## SOURCE TEXT
After the Human Genome Project was completed in 2003, the National Human Genome Research Institute shifted its attention to the Encyclopedia of DNA Elements (ENCODE). ENCODE is a comprehensive catalog of functional elements in the human and mouse genomes. By uncovering DNA segments that affect specific functions and identifying them across all individuals, researchers can standardize the genome and pinpoint where variations and diseases may arise from person to person. CSHL Professor Thomas Gingeras, along with an international consortium of approximately 500 scientists, reported the completion of ENCODE Phase 3 in 2020.
CSHL played a key role in the early stages of sequencing the genomes of plants. In 1994, CSHL Professor and HHMI Investigator Rob Martienssen, along with colleagues Mike Bevan and Joe Ecker, organized a Banbury Center meeting (pdf) to persuade the National Science Foundation to fund the sequencing of the model plant, Arabidopsis. The initiative was successful, and many online collections of plant genomes began to crop up. CSHL contributed to many subsequent efforts. For example, CSHL Adjunct Professor Doreen Ware and her colleagues, including Martienssen and CSHL Professor W. Richard McCombie, first mapped the corn genome in 2009. In 2021, they published more data, filling in the gaps in the previous map.

## EXERCISE REQUIREMENTS
Repeat the passage on CSHL's genome research word for word.

[Saved entries]
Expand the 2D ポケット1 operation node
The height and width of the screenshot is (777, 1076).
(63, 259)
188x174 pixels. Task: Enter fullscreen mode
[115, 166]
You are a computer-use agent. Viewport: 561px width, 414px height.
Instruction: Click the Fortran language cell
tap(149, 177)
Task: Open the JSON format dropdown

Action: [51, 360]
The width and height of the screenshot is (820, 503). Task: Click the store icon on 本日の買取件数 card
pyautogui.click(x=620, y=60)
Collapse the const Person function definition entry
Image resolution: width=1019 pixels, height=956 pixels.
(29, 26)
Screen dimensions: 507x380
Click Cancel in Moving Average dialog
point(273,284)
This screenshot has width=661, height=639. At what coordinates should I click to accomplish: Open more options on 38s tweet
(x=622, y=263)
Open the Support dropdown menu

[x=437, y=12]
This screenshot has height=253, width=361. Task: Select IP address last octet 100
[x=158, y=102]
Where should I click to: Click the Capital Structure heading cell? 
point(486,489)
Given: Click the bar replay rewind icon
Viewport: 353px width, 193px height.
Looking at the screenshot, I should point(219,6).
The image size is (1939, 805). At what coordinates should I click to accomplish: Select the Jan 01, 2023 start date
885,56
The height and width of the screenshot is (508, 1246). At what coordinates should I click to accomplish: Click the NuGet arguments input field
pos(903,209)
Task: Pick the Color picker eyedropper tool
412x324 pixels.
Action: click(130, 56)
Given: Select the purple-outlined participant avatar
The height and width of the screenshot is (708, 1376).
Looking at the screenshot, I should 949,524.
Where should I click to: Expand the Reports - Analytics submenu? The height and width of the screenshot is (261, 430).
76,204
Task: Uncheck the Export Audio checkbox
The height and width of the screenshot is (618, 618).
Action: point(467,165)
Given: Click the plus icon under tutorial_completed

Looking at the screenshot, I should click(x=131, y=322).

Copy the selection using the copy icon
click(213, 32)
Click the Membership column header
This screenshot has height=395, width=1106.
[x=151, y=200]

## ANSWER BELOW
After the Human Genome Project was completed in 2003, the National Human Genome Research Institute shifted its attention to the Encyclopedia of DNA Elements (ENCODE). ENCODE is a comprehensive catalog of functional elements in the human and mouse genomes. By uncovering DNA segments that affect specific functions and identifying them across all individuals, researchers can standardize the genome and pinpoint where variations and diseases may arise from person to person. CSHL Professor Thomas Gingeras, along with an international consortium of approximately 500 scientists, reported the completion of ENCODE Phase 3 in 2020.
CSHL played a key role in the early stages of sequencing the genomes of plants. In 1994, CSHL Professor and HHMI Investigator Rob Martienssen, along with colleagues Mike Bevan and Joe Ecker, organized a Banbury Center meeting (pdf) to persuade the National Science Foundation to fund the sequencing of the model plant, Arabidopsis. The initiative was successful, and many online collections of plant genomes began to crop up. CSHL contributed to many subsequent efforts. For example, CSHL Adjunct Professor Doreen Ware and her colleagues, including Martienssen and CSHL Professor W. Richard McCombie, first mapped the corn genome in 2009. In 2021, they published more data, filling in the gaps in the previous map.